[Exercise data Boundary: Start]

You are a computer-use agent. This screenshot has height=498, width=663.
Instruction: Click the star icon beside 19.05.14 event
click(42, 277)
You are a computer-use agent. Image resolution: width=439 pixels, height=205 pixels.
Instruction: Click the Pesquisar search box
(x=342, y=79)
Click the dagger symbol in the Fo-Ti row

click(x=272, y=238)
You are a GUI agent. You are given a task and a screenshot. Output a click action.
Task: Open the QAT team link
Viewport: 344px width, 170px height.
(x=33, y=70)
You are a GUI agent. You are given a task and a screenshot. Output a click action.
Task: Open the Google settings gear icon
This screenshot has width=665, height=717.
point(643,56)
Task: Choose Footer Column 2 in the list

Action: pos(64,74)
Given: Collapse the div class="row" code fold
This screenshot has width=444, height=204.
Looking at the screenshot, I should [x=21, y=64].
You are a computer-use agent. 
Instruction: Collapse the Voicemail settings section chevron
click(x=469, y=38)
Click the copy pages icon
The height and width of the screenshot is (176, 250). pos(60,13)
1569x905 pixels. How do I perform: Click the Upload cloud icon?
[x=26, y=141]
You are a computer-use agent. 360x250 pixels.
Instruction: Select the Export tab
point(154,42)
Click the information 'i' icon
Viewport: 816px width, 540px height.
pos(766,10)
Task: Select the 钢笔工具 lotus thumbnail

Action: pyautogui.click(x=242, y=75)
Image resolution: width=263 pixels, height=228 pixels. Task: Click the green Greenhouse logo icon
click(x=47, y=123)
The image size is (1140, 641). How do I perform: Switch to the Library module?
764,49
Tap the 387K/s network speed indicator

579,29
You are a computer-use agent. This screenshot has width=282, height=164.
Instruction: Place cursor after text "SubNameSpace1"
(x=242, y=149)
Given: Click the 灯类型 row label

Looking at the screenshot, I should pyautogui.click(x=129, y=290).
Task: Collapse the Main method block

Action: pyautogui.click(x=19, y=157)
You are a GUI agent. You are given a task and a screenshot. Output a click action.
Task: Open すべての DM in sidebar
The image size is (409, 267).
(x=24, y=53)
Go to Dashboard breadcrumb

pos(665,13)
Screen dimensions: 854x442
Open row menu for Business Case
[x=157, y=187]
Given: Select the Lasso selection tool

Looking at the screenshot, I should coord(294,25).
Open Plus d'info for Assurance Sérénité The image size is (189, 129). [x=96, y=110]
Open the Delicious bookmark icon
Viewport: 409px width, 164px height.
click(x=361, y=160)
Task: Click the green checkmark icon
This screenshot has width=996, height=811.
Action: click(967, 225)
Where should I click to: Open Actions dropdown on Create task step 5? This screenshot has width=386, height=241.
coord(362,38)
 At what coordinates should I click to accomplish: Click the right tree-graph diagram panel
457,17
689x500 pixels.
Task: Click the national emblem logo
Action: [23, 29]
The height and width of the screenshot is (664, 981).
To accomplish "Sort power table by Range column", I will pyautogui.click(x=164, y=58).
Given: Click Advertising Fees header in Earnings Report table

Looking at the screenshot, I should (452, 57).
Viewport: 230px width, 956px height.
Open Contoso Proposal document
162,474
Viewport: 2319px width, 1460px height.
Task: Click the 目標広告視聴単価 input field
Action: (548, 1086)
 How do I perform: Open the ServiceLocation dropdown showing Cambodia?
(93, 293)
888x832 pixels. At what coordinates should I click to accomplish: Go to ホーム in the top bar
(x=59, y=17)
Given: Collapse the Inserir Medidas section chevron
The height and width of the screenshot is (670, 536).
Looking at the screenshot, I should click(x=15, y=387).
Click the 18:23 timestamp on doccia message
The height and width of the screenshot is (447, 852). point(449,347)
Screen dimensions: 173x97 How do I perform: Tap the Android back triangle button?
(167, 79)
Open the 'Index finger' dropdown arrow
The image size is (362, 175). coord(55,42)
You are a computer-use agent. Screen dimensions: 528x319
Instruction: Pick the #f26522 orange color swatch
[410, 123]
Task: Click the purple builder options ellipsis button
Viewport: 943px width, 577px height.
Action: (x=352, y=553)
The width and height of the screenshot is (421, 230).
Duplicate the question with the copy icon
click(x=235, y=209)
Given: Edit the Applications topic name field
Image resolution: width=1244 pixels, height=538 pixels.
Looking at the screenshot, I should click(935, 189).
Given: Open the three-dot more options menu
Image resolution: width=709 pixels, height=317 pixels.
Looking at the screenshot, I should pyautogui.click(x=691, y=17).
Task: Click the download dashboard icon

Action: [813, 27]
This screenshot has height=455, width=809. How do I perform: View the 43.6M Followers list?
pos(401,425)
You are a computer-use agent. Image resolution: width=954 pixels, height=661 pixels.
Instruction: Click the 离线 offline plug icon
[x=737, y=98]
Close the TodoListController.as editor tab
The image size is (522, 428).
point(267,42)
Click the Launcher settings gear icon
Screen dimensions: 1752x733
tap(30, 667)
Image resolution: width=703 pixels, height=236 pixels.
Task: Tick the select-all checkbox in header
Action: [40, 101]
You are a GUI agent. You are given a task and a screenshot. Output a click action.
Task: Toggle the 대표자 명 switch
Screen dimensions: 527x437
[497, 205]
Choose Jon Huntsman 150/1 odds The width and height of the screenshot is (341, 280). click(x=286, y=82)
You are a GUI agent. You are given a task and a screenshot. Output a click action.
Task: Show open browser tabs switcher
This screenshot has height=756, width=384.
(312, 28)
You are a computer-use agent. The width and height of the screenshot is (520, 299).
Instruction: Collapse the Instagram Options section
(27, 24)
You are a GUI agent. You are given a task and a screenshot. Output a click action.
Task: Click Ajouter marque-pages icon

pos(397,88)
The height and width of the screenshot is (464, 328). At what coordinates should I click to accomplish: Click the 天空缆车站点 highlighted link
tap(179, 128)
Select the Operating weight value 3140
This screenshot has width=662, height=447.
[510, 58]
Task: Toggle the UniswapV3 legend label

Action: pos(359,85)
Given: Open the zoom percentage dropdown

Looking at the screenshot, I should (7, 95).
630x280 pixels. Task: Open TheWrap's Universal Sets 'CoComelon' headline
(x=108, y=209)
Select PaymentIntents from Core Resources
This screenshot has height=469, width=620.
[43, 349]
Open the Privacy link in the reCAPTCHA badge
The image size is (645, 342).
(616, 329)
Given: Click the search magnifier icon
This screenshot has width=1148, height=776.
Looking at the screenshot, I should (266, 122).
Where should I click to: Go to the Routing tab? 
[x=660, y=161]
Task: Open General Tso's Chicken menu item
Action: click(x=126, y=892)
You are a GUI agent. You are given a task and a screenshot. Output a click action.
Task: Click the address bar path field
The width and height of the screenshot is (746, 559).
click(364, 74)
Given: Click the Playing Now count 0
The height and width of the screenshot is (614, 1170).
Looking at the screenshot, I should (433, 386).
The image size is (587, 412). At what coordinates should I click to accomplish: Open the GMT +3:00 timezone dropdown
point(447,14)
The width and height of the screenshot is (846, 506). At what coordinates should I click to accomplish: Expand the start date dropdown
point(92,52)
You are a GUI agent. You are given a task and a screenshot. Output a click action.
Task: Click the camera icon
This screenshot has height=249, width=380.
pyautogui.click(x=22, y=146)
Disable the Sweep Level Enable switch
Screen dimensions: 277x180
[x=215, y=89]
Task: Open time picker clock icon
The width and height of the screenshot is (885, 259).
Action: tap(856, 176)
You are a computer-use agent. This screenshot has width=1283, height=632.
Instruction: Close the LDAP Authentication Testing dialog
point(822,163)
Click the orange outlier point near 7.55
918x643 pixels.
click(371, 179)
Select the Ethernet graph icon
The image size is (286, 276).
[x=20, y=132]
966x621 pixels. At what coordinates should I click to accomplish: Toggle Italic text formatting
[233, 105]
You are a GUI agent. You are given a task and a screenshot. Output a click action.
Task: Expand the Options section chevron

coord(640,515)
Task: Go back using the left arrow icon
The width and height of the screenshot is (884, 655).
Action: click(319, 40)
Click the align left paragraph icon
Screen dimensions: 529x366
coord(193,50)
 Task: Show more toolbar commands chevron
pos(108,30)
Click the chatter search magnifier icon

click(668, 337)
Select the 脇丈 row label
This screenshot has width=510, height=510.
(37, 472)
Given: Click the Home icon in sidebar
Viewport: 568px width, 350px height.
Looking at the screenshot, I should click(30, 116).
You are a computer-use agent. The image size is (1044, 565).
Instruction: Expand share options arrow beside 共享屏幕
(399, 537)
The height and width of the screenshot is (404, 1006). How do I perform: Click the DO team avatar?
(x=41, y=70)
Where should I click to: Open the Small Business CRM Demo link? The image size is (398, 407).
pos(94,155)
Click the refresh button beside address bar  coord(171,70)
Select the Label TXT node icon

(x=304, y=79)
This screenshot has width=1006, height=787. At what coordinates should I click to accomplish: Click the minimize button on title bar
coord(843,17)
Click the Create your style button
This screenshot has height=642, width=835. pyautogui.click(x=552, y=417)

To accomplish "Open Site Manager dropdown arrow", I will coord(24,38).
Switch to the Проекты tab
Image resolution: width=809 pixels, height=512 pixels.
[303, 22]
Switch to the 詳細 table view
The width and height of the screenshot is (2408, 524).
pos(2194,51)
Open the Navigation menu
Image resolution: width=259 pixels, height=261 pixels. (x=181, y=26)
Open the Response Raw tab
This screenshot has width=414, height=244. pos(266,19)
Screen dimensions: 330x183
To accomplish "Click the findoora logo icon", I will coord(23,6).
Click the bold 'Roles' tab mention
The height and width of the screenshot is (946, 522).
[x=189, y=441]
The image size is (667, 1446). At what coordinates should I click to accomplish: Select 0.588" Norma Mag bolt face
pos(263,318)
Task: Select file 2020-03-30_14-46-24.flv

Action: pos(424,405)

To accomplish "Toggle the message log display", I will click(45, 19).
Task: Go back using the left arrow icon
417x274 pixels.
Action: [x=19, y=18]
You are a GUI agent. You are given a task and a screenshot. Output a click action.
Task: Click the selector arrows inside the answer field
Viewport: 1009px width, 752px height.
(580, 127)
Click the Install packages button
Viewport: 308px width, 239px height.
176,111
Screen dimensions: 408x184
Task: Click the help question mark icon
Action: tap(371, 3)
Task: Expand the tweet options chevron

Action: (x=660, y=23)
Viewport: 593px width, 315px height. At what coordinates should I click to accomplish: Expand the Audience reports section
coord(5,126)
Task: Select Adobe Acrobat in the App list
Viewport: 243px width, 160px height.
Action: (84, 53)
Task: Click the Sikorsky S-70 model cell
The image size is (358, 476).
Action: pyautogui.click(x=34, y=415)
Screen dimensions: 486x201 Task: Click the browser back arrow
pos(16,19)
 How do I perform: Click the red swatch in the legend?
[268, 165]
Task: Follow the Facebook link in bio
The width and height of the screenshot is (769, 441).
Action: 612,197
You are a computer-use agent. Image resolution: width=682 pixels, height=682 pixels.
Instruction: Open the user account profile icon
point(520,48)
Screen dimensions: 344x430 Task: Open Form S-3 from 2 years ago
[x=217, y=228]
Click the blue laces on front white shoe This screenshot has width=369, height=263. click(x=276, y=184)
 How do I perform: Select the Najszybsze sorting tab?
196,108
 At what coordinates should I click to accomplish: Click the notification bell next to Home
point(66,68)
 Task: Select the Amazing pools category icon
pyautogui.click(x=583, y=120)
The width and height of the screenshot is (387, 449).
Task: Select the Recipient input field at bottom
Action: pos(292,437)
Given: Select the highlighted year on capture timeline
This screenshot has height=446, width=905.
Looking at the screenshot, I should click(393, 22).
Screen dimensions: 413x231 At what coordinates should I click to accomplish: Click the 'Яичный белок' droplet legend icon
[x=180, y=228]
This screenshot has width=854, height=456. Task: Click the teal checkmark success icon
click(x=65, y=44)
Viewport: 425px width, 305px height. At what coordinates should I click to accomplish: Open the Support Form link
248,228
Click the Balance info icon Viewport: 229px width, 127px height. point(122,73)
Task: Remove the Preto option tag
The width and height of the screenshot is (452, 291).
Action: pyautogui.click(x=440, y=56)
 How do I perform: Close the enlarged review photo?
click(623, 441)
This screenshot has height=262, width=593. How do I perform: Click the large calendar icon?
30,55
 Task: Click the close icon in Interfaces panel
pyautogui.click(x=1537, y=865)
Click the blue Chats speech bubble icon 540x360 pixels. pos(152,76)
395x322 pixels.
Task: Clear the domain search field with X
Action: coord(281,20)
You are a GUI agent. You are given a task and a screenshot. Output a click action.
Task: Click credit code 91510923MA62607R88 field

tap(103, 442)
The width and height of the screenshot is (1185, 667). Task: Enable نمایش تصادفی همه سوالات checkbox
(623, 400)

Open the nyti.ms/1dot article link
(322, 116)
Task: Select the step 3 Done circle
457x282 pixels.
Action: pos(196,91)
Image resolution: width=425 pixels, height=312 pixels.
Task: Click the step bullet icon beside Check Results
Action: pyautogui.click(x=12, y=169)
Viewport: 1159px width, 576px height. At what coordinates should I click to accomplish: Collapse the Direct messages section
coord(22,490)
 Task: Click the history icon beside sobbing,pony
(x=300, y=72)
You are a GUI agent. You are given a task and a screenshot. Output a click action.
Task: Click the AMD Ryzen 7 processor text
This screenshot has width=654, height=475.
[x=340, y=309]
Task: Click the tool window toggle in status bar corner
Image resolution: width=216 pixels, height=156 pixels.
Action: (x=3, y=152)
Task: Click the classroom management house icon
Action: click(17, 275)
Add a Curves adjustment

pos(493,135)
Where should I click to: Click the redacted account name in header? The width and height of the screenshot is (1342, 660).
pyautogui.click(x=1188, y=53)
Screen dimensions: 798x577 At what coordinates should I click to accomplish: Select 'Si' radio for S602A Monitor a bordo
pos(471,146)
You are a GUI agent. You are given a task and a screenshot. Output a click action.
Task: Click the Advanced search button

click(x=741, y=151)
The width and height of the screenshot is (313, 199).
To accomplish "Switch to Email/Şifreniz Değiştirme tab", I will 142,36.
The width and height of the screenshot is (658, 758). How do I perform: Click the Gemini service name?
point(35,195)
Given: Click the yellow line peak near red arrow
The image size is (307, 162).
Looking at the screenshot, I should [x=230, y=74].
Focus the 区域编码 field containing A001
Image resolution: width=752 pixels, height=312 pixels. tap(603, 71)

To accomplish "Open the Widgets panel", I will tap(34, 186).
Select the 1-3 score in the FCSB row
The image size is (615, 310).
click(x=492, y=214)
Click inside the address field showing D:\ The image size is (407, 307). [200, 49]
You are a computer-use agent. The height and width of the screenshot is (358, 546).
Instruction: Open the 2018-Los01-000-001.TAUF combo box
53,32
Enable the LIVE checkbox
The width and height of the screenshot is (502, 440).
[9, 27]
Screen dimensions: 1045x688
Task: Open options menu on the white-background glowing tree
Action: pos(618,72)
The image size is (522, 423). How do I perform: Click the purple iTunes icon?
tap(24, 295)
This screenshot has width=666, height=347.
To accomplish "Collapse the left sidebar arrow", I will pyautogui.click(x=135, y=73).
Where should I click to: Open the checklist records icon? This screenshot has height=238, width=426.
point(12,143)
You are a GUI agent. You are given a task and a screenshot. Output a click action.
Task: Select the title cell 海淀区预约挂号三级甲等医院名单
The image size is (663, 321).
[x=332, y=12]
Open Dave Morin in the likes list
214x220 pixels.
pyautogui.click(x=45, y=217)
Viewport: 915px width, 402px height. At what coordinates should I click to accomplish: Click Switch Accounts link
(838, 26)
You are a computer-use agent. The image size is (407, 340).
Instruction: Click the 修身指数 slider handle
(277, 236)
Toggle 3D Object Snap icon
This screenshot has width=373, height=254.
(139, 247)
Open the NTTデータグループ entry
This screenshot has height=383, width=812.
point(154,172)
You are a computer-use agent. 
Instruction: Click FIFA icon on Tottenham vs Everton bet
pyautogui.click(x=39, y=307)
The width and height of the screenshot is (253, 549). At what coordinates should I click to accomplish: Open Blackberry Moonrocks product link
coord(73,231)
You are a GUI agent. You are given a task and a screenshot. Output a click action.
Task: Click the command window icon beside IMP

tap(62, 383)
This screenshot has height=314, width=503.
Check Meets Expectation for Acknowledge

[Exercise data Boundary: End]

**What this task involves**
Lines containing the string "inside" above: how many are there? Answer with the number only.

**Task output**
2